Avian flu: 151 farms infected in France

In French poultry farms, avian flu is on the rise. In just 24 hours, 21 new cases of contamination were recorded. This Thursday, January 13, there are 151 infected farms, two thirds of them in the Landes.

The department is particularly affected because of “the concentration of farms” on its territory, explains the Ministry of Agriculture. In detail, 94 infected farms are in the Landes, 28 in the Pyrénées-Atlantiques, 16 in the Gers, eight in the North, two in the Vendée, two others in the Hautes-Pyrénées and the last in the Lot-et- Garonne.

At the same time, 21 cases were detected in wildlife and five backyards were affected. However, the figures remain lower than those recorded last year on the same date, with “three times fewer farms affected”.

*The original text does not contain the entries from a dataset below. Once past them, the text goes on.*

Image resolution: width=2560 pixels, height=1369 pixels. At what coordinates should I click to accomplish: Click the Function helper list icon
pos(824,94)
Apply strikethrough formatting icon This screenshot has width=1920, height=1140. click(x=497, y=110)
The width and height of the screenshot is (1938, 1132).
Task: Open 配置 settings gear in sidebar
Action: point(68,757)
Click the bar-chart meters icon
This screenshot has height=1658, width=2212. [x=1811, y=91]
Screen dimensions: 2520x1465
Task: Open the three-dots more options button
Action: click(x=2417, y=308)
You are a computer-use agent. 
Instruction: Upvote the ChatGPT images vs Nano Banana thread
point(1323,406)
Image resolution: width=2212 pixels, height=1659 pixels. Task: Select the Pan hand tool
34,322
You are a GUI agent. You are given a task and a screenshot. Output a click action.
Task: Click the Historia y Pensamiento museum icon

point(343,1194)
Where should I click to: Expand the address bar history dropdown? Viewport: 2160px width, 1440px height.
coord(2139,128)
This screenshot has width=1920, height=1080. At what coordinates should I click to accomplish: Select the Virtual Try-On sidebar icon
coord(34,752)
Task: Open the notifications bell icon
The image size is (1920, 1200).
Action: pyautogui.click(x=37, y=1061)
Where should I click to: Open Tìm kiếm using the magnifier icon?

In 2021, the crisis was stemmed at the cost of the slaughter, often preventive, of more than 3.5 million poultry, the vast majority in the South West. The balance sheet as of January 13 is not yet known, but around 650,000 poultry have already been slaughtered because of avian flu last December.

This new crisis, the fourth in six years, began on November 26, when the virus was first identified on a farm in the town of Warhem (Nord), with 160,000 laying hens raised in buildings.

In the aftermath, H5N1 reached the South-West with an outbreak detected on December 16, in a duck farm in Gers. Knowing that animals on infected farms are systematically slaughtered, health authorities have asked free-range and organic producers to confine their poultry in early November.

A “hellish cycle”

The stated objective is in particular to avoid any contact with migratory birds, potentially carriers of the virus, but this measure arouses the anger of the agricultural unions. They oppose the obligation of confinement, arguing that the first cases were all detected in conventional farms, in buildings.

“Claustration, the government’s flagship measure” has “failed to avoid a fourth crisis in six years”, accuses the Confédération paysanne and the Modef. These organizations believe that the “only possible way to stop this infernal cycle” is to “lower the extreme densities of certain territories in poultry”.

They also call for “putting an end to the segmented operation of the poultry sectors”, which involves different places of laying, breeding, force-feeding and slaughter. “By transporting live animals, products or sustained flows of stakeholders”, this organization “disseminates viruses”, assure the unions.

During this period of migration of birds from the Baltic to the temperate zones of the south, 29 countries other than France are affected by avian flu. According to the latest report from the Ministry of Agriculture, nearly 400 outbreaks in livestock and 700 cases in wildlife have been recorded across the entire European continent.